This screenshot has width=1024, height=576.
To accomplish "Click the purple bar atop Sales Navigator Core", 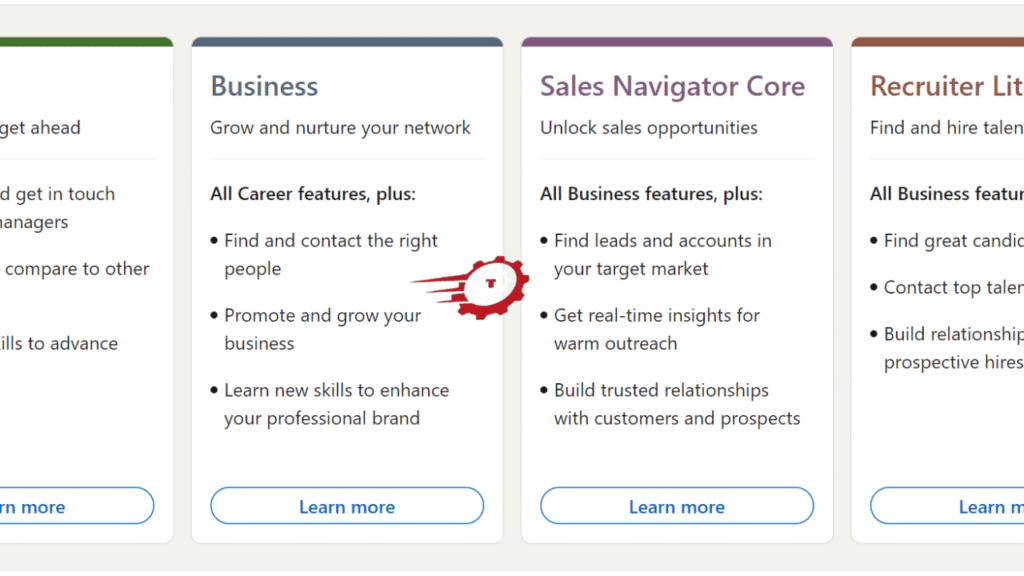I will tap(677, 42).
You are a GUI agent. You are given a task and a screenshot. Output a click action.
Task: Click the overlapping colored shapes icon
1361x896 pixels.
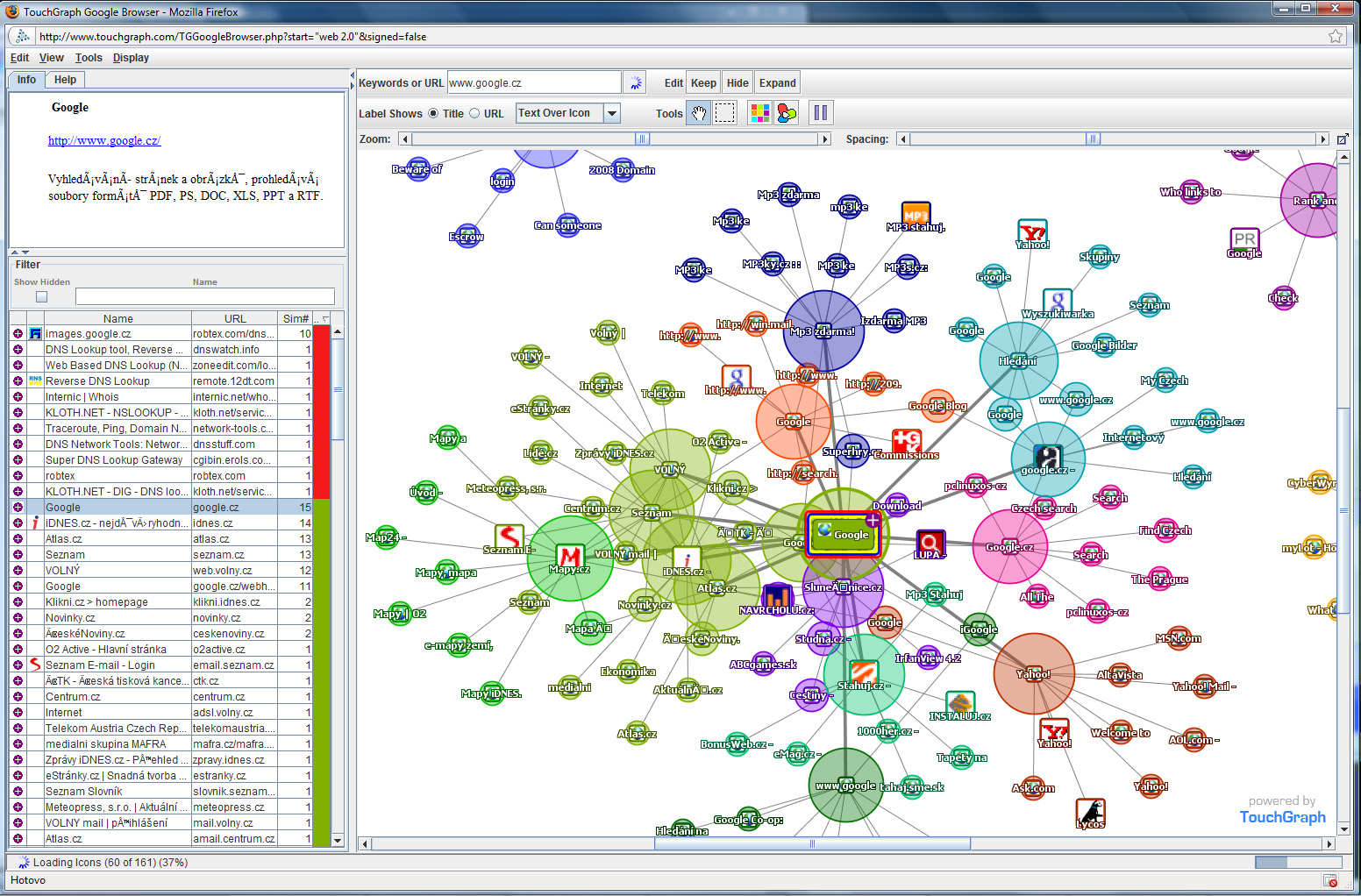(787, 113)
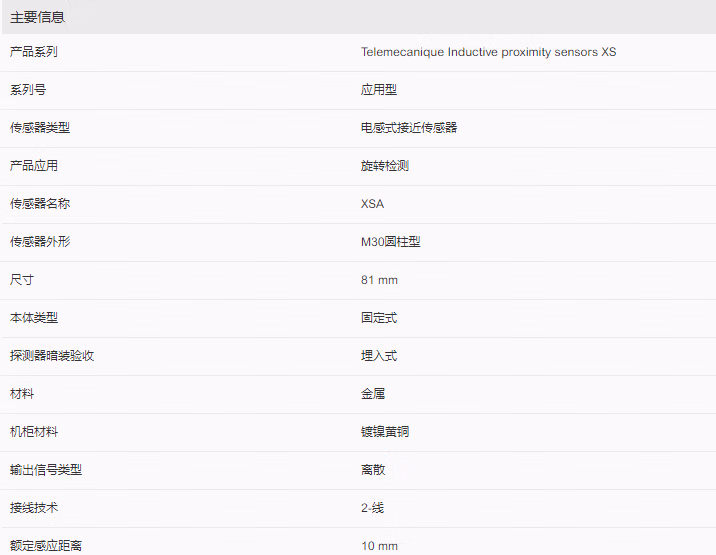716x555 pixels.
Task: Click the 应用型 value text
Action: [x=379, y=90]
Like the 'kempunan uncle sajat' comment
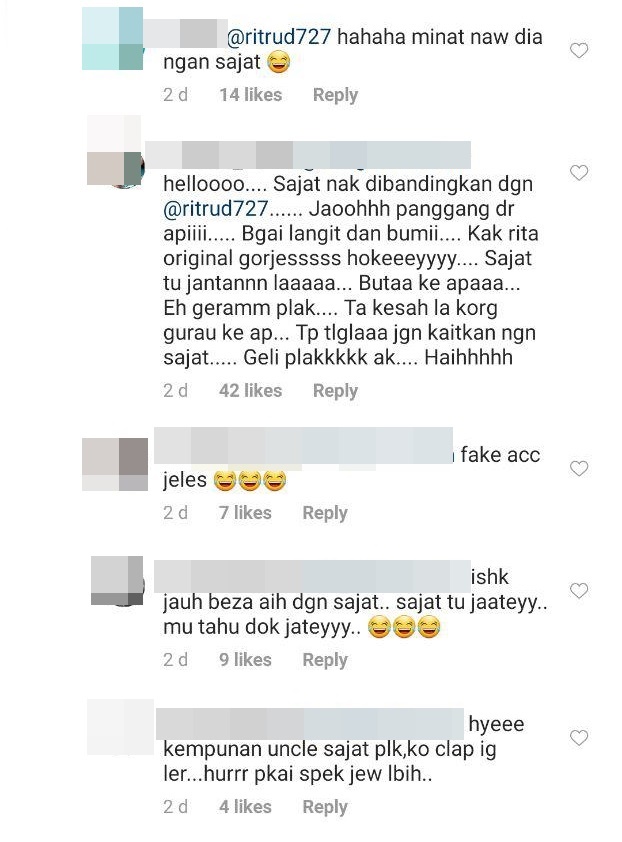622x842 pixels. (x=578, y=738)
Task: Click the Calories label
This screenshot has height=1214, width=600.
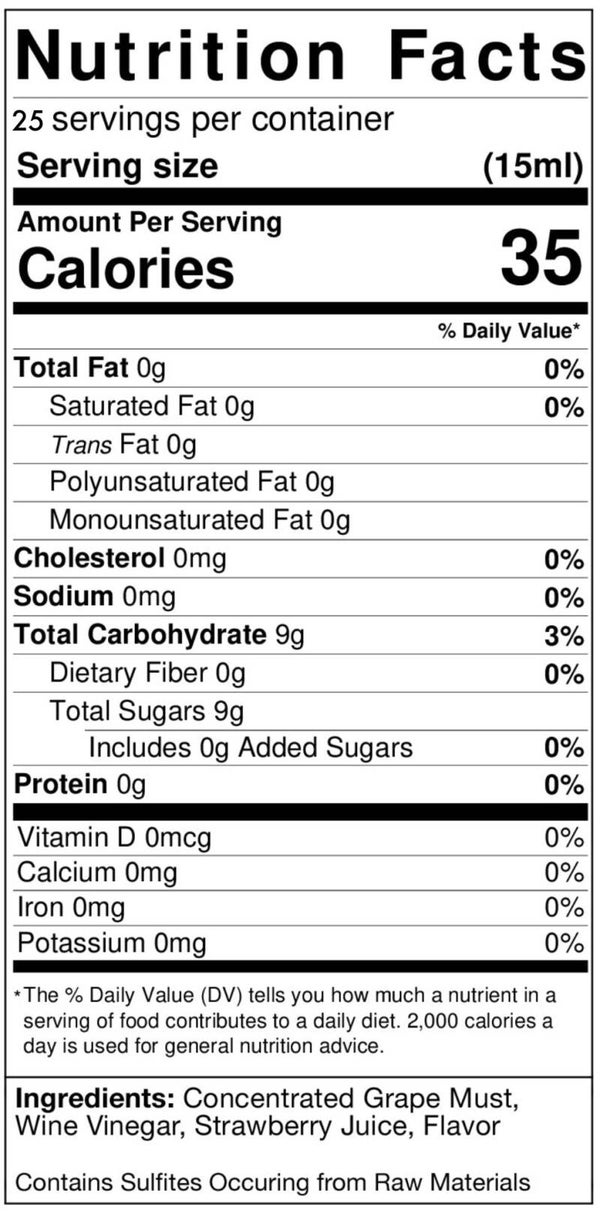Action: [126, 267]
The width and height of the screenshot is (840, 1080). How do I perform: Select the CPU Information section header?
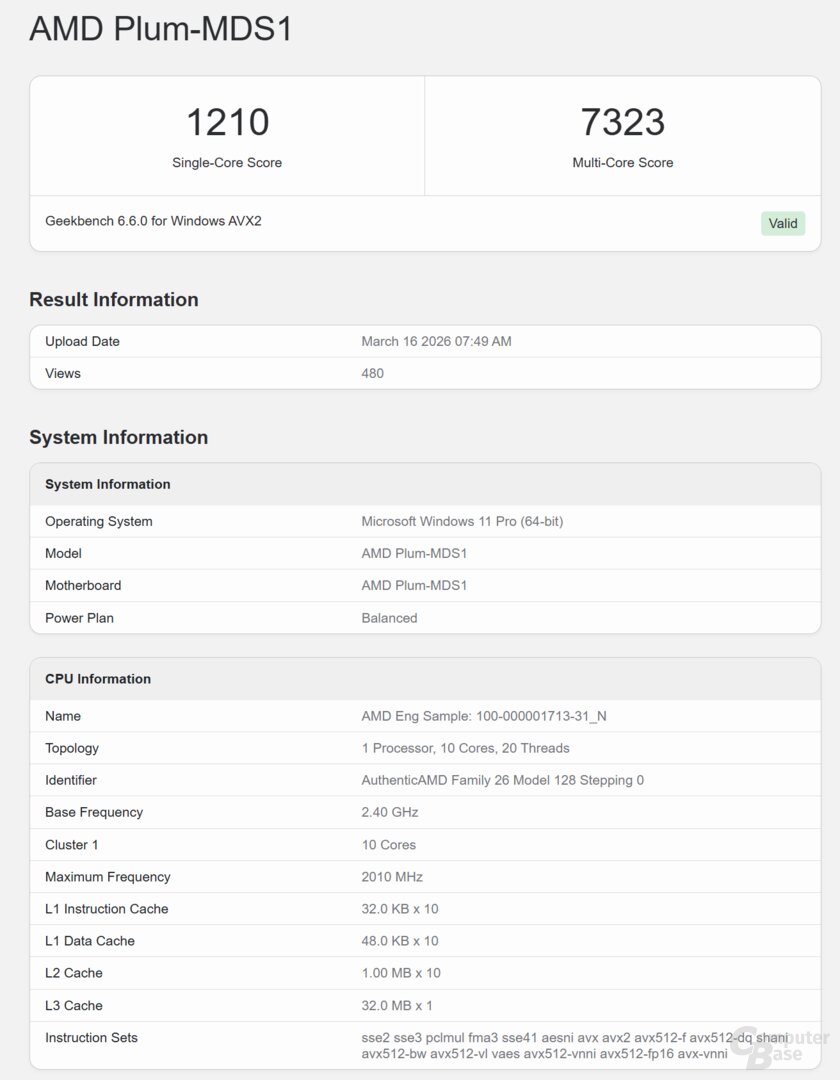tap(96, 678)
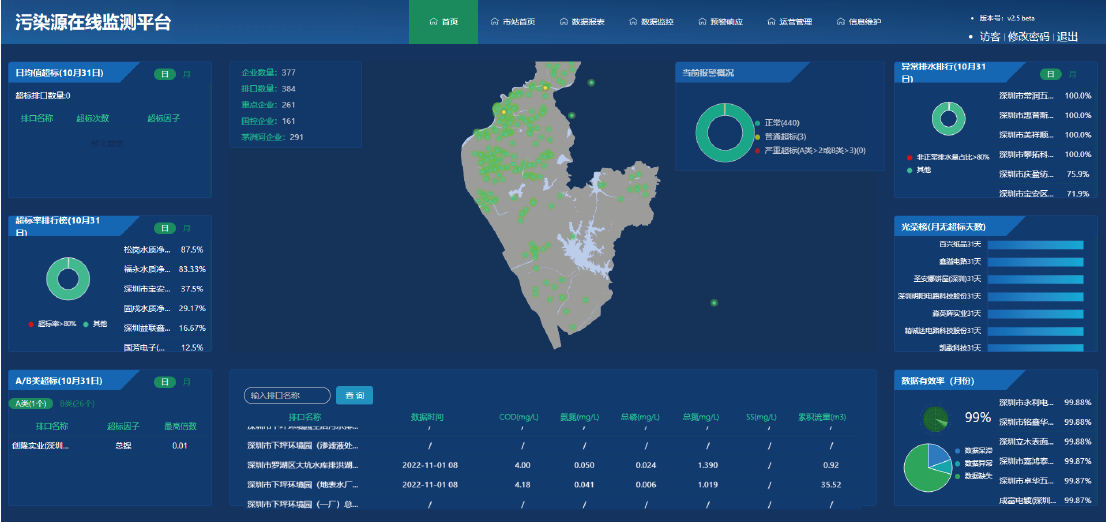Click the icon beside 数据报表 menu

[x=564, y=21]
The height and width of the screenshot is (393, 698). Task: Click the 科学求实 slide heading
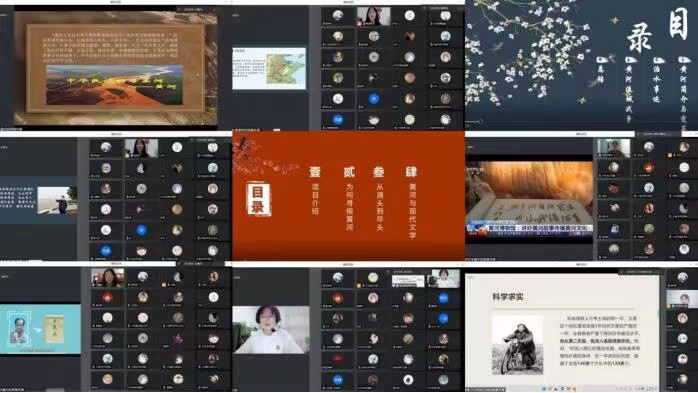(508, 296)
######
**Work order:**
Give again, unchanged, only the lines from the line containing "1361x896 pixels." to the last line of the records above. Pictures do not belong in the copy.

**Result for this task:**
1361x896 pixels.
(787, 113)
716x555 pixels.
Task: Click the 应用型 value text
Action: [x=379, y=90]
Like the 'kempunan uncle sajat' comment
622x842 pixels. (x=578, y=738)
Task: Click the Calories label
This screenshot has height=1214, width=600.
Action: [126, 267]
The width and height of the screenshot is (840, 1080). How do I perform: Select the CPU Information section header?
tap(96, 678)
Click the icon beside 数据报表 menu

[x=564, y=21]
The height and width of the screenshot is (393, 698). Task: Click the 科学求实 slide heading
(508, 296)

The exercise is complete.